Task instructions =
1. In the chat about mapping domain-layer results to HTTP status codes, what kind of value is a tag?
2. Using the chat about mapping domain-layer results to HTTP status codes, explain how a domain function's result is turned into an HTTP status code and what decides which mapping applies.
3. Continue the chat about mapping domain-layer results to HTTP status codes from its last message.

Text segment =

-- -- --

Curious: how do you model your domain layer? What does it return? How do you interpret that into http status codes?

mccraigmccraig12:09:37

@dominicm we generally have two paths...

mccraigmccraig12:09:48

in the first a domain fn returns a promise of a result type when successful, and an errored promise wrapping a [tag data] variant in the ex-info when it fails

mccraigmccraig12:09:40

in the second it returns a promise of [tag data] when successful too, and the same errored promise with [tag data] in the ex-info when it fails

mccraigmccraig12:09:43

tag gets mapped to an http status code either by default or by a map of {tag status} declared on the resource

mccraigmccraig12:09:29

(and by promise here i mean manifold/Deferred)

dominicm12:09:55

What's a tag?

mccraigmccraig12:09:38

they are namespaced keywords

mccraigmccraig12:09:22

this is from a couple of namespaces, so the aliases don't line up, but here's an example: https://gist.github.com/mccraigmccraig/7a27330dc57ec4bf37b9743cf6708d98

mccraigmccraig12:09:55

api-method-fn dispatches a multimethod with the resource key and passes the (merged) params from yada, then uses the tag-status-map (if provided, otherwise the default) to convert the result into an http response

mccraigmccraig12:09:51

the end result is that in the simplest case successful calls get a 200 and any errors a 500, but should finer control be appropriate then the domain layer returns something that makes sense in its world, which then gets mapped to an http status

dominicm12:09:37

Are they essentially all names for http, or do they differ in some way?

mccraigmccraig12:09:55

are what all names for http ?

mccraigmccraig12:09:09

the domain-layer response tags ?

dominicm12:09:49

Are the domain tags all e.g. Unauthorized which maps directly to http, or do you have increased/decreased granularity?

-- -- --

Information shown =
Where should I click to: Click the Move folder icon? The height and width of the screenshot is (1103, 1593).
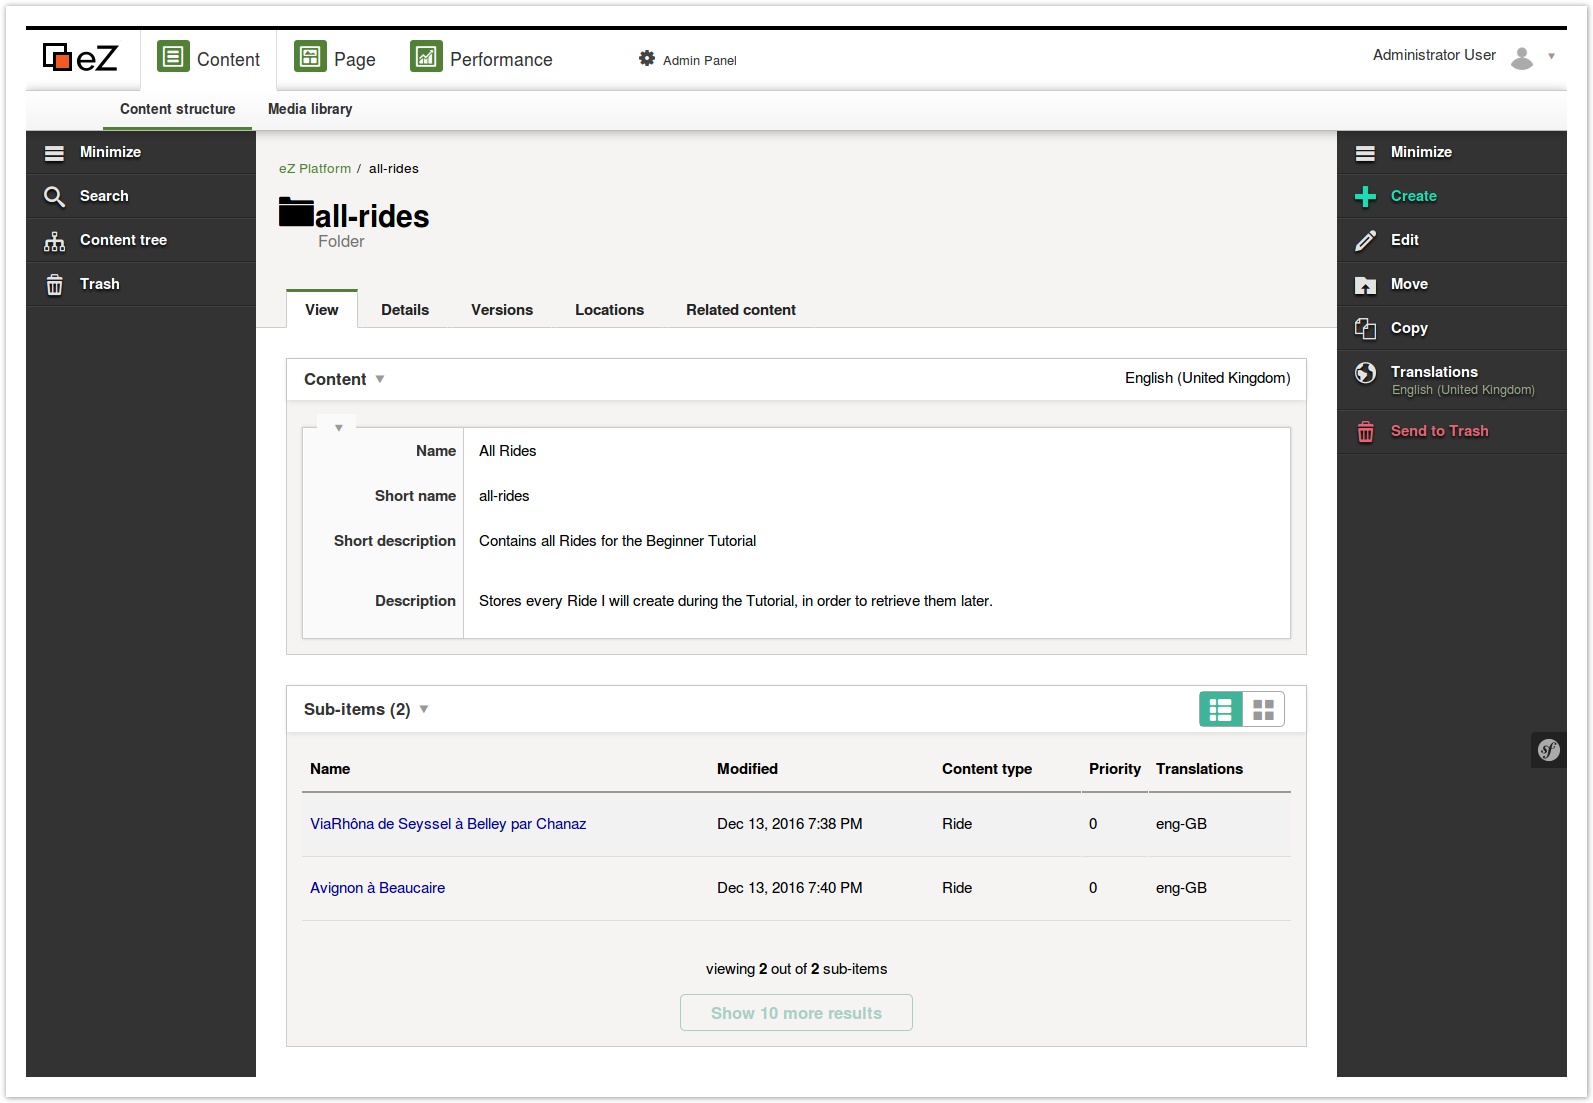[x=1365, y=285]
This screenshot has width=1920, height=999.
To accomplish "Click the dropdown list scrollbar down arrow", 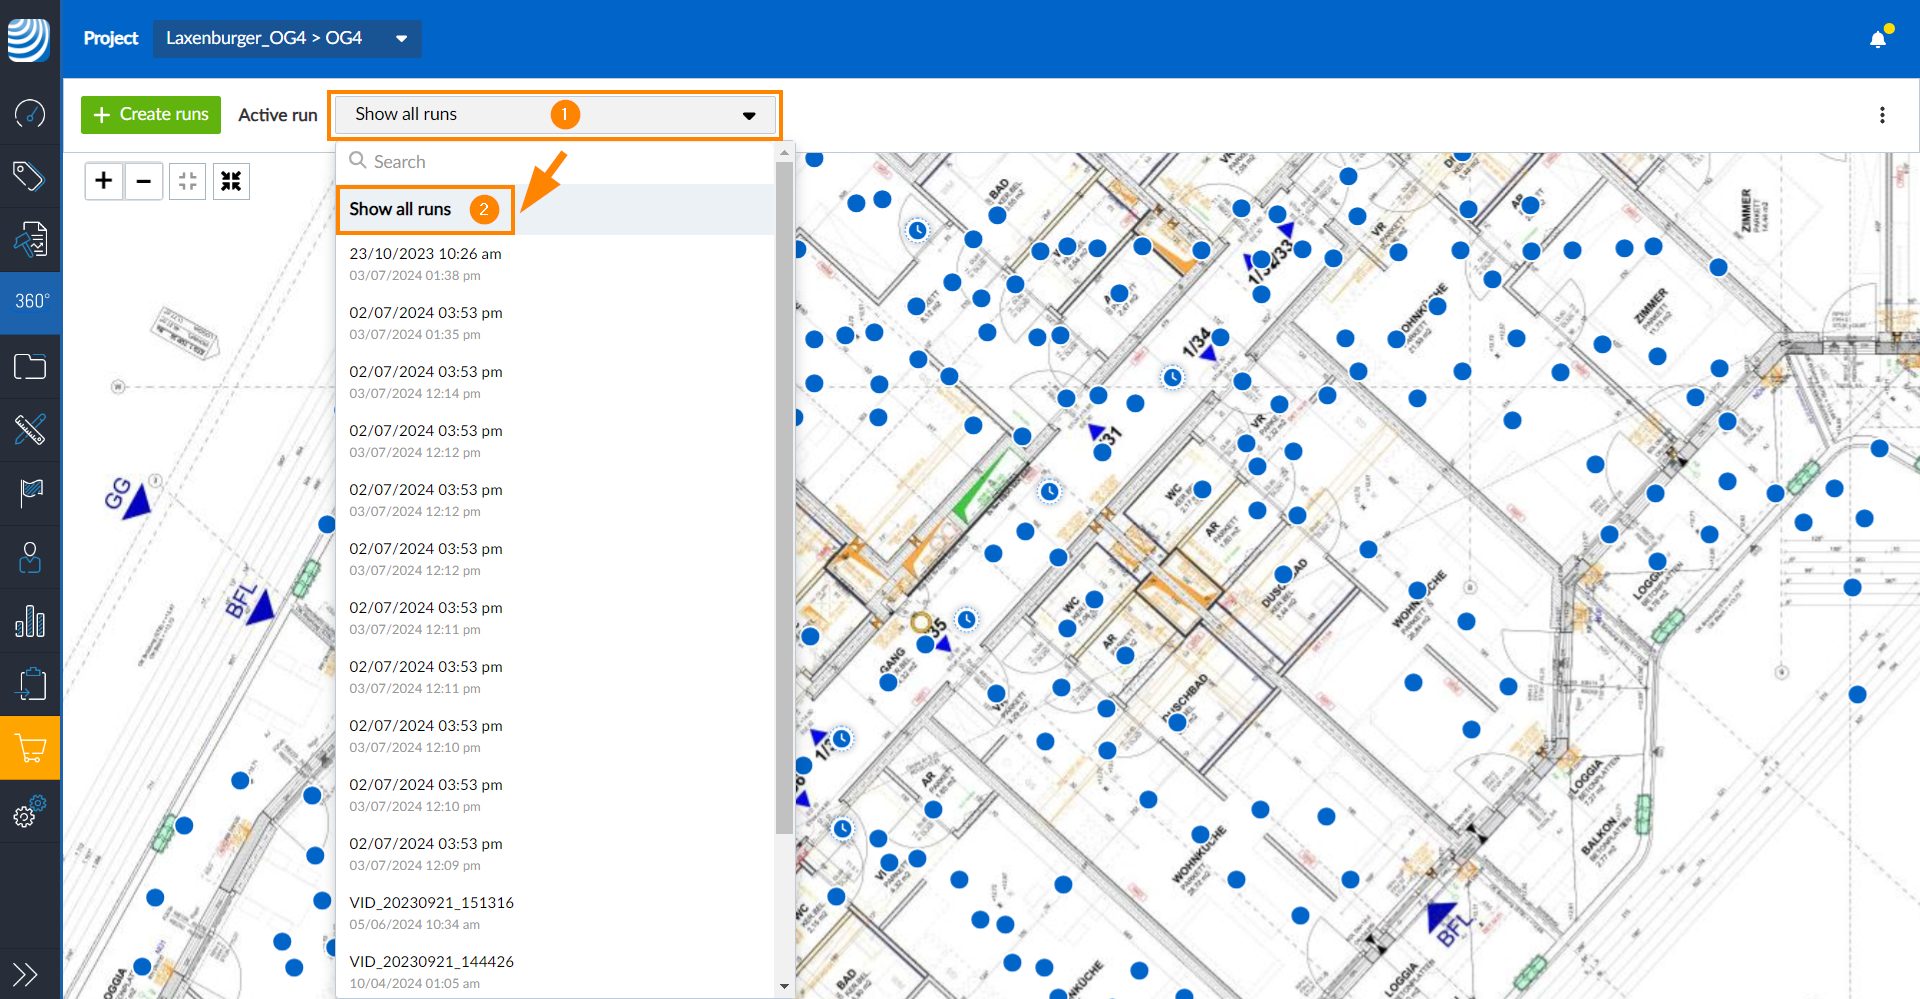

-- -- --

Outputs in order =
1. Tags are namespaced keywords.

2. The domain function's result carries a tag, and that tag is mapped to an HTTP status code. If the resource declares a map of {tag status}, api-method-fn uses it; otherwise the default mapping applies, so in the simplest case successful calls get a 200 and any errors a 500.

3.
mccraigmccraig12:09:26

entirely up to a particular resource implementation. some resources return partial success type tags which all get an http 200, some resources have various failures which all map to a 500. generally the domain layer returns something that makes sense for it regardless of the transport

mccraigmccraig12:09:05

and in the unanticipated failure case (i.e. an errored promise carrying an exception payload), the exception gets mapped to a generic failure tag and result in a 500, unless overridden

dominicm12:09:20

ah, so you do have more nuance than http in some cases. That's what I'd figured would happen.

mccraigmccraig12:09:41

yes - it's relatively rare though. most resources just use the default success=200/failure=500

mccraigmccraig12:09:03

(crosscutting stuff like auth is done in an interceptor and precedes this flow)

dominicm13:09:51

Yeah, it's an interesting decision where to do auth. Http seems to want you to do it quite early. So domain layers tend to assume authenticated, and sometimes authorized.

mccraigmccraig15:09:41

yep: we assume authenticated, and have a walker which applies an authentication interceptor to authenticated resources. authorization hasn't found a declarative form yet and is generally done ad-hoc inside the domain layer

dominicm15:09:07

We started to investigate declarative authorization. There's a big world out there.